*Exercise directions*
Within the records below, reproduce without change the lines from the line that has "Select the все period button" through the line that has "Given: Click the traffic light icon in row 15", and only those.

─── Data for the task

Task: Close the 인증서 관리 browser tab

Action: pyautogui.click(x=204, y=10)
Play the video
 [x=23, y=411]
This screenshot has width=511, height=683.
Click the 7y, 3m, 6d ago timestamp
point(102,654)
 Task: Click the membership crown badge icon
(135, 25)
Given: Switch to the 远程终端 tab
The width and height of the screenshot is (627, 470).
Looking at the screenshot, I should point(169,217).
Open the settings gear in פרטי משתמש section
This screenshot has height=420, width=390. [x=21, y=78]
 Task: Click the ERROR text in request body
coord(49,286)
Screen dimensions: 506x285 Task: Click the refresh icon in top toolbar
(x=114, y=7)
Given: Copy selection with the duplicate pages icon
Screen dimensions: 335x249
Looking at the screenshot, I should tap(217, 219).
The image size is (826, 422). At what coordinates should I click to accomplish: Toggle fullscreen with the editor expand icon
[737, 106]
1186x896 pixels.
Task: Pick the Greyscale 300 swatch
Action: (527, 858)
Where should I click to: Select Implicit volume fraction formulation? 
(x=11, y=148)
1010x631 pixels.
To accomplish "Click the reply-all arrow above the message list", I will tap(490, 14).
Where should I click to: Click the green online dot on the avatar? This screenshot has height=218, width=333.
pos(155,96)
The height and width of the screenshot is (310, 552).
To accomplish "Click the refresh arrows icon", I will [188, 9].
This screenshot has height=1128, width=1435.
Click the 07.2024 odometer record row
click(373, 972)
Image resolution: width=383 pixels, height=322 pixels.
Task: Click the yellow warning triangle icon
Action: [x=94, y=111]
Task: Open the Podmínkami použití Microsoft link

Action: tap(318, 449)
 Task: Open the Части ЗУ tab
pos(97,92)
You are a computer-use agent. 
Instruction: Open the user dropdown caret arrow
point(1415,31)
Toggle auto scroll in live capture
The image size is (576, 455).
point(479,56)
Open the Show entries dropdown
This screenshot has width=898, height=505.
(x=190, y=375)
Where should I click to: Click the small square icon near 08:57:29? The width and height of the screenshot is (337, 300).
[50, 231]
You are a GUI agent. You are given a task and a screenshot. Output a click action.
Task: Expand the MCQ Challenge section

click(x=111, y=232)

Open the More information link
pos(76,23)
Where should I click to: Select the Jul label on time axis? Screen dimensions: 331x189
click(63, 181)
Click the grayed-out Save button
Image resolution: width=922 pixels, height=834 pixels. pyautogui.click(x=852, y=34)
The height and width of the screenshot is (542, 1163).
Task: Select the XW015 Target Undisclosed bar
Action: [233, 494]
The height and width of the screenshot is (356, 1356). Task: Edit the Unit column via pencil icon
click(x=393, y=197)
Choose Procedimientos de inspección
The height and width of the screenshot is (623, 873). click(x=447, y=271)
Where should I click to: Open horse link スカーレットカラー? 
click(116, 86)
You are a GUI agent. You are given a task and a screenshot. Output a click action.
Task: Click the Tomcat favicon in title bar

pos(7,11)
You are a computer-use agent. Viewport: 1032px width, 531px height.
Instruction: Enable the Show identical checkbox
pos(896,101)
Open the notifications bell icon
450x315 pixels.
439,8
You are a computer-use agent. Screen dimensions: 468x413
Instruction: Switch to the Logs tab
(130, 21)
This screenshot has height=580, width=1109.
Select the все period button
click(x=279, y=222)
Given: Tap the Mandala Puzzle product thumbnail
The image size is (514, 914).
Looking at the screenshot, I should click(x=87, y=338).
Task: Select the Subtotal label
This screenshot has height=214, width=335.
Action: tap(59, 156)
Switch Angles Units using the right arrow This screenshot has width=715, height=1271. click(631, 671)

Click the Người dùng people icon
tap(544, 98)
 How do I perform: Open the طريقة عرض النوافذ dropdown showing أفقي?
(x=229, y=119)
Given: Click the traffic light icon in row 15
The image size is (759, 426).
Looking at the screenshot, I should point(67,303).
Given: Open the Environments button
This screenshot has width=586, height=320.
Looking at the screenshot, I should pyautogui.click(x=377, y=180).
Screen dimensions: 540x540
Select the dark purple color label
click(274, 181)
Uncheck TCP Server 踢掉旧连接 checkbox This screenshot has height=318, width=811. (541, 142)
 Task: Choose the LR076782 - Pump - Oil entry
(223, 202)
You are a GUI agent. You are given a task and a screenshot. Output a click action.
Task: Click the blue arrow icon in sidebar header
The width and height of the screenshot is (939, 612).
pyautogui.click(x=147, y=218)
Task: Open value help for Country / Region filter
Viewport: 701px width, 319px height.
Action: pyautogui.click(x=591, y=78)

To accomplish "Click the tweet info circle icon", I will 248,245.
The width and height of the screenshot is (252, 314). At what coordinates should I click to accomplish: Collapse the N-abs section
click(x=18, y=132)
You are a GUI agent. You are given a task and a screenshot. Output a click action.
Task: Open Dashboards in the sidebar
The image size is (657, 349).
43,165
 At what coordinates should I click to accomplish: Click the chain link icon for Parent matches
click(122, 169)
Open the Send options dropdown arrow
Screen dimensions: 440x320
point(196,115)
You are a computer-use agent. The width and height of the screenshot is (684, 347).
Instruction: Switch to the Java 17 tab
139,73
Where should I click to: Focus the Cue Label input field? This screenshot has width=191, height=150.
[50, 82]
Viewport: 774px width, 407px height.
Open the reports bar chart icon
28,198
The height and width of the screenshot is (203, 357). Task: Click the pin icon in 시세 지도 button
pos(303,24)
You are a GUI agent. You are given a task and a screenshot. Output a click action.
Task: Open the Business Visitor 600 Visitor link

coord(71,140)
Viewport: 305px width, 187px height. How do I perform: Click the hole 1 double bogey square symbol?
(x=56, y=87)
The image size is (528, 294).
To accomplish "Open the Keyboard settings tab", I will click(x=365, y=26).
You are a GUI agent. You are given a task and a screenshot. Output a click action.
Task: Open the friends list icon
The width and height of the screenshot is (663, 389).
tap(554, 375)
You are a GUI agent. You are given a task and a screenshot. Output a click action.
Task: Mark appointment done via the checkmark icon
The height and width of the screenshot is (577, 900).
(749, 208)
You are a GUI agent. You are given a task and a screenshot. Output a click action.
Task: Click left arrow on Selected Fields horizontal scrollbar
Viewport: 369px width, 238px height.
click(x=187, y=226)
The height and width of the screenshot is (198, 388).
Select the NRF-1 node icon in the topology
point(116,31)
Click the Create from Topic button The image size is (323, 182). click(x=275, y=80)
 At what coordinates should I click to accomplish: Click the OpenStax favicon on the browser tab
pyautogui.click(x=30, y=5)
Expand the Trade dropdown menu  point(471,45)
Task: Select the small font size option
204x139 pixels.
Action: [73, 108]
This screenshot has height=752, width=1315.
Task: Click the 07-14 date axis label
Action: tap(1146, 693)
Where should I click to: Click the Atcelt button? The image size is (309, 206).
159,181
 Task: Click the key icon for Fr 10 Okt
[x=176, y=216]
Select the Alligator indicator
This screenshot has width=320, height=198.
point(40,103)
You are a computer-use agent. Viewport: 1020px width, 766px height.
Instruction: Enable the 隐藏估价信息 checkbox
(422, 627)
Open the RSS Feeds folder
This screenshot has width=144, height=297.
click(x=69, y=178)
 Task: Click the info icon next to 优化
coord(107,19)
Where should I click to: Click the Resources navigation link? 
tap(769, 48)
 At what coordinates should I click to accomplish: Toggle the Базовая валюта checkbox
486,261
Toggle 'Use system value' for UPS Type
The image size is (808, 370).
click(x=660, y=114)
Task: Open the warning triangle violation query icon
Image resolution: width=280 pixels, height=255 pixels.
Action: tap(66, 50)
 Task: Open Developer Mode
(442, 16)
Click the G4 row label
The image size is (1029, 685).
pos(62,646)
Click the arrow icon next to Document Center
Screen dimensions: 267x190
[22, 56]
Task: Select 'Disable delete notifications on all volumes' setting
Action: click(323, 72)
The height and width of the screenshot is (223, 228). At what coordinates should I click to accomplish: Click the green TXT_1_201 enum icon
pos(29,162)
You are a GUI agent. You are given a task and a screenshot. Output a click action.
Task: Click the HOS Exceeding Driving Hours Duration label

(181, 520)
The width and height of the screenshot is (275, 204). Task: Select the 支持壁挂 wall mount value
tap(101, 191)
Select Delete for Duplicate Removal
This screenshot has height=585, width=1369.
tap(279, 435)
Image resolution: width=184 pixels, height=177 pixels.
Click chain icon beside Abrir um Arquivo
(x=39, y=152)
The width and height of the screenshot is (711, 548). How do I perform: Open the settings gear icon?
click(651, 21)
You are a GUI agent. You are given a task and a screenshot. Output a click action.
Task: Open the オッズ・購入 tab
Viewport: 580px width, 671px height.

──────

*Task solution*
Select the все period button
click(x=279, y=222)
Given: Tap the Mandala Puzzle product thumbnail
The image size is (514, 914).
Looking at the screenshot, I should click(x=87, y=338).
Task: Select the Subtotal label
This screenshot has height=214, width=335.
Action: tap(59, 156)
Switch Angles Units using the right arrow This screenshot has width=715, height=1271. click(631, 671)

Click the Người dùng people icon
tap(544, 98)
 How do I perform: Open the طريقة عرض النوافذ dropdown showing أفقي?
(x=229, y=119)
Given: Click the traffic light icon in row 15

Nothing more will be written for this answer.